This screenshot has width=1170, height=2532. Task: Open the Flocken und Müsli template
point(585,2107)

-*-

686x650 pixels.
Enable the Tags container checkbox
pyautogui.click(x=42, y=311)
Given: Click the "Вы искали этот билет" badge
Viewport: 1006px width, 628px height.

-*-

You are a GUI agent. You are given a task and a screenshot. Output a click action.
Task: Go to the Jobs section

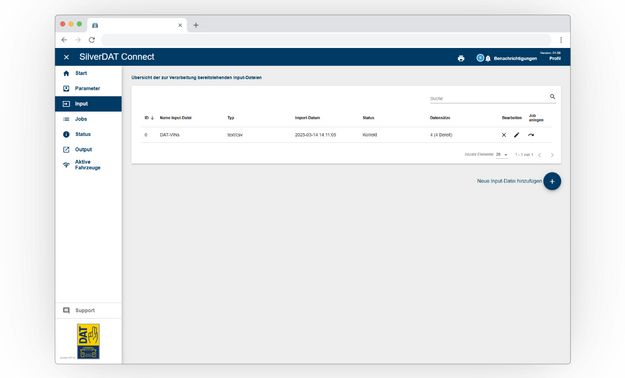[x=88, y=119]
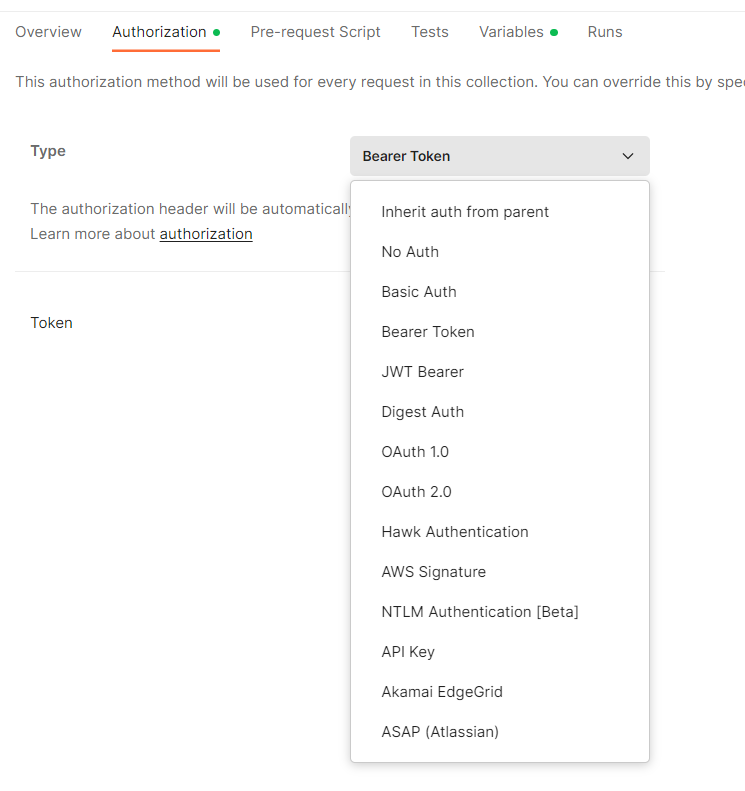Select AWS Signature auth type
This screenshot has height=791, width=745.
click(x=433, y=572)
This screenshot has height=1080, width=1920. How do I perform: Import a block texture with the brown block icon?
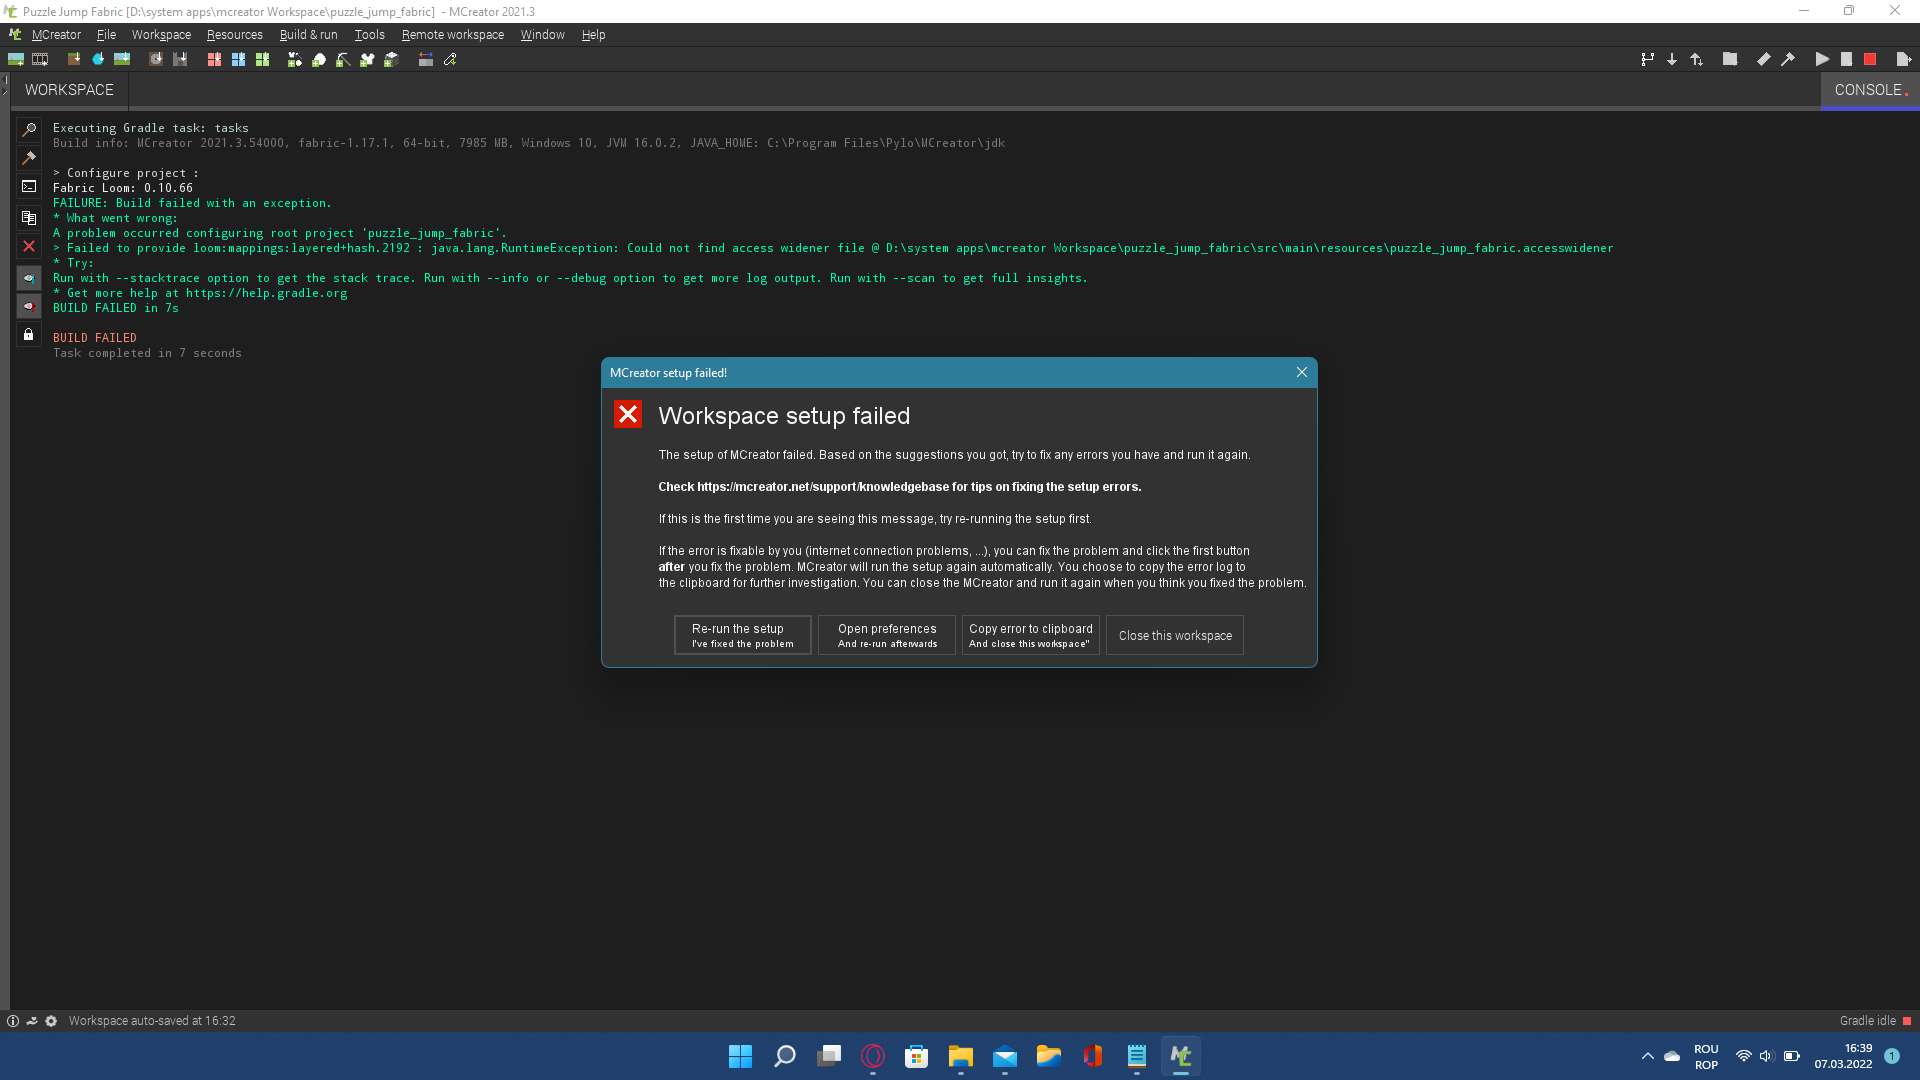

-*-

Rewrite the lines of the listing above, starting at the line containing "You are a GUI" and ending after the line containing "This screenshot has height=1080, width=1920.". Replace "click action" with "tap action", keep everything else the same, and leave out the pictures.

= Full output =
You are a GUI agent. You are given a task and a screenshot. Output a tap action.
Task: Go to the Jobs section

[x=88, y=119]
Select AWS Signature auth type
This screenshot has height=791, width=745.
click(x=433, y=572)
This screenshot has height=1080, width=1920. How do I perform: Import a block texture with the brown block icon?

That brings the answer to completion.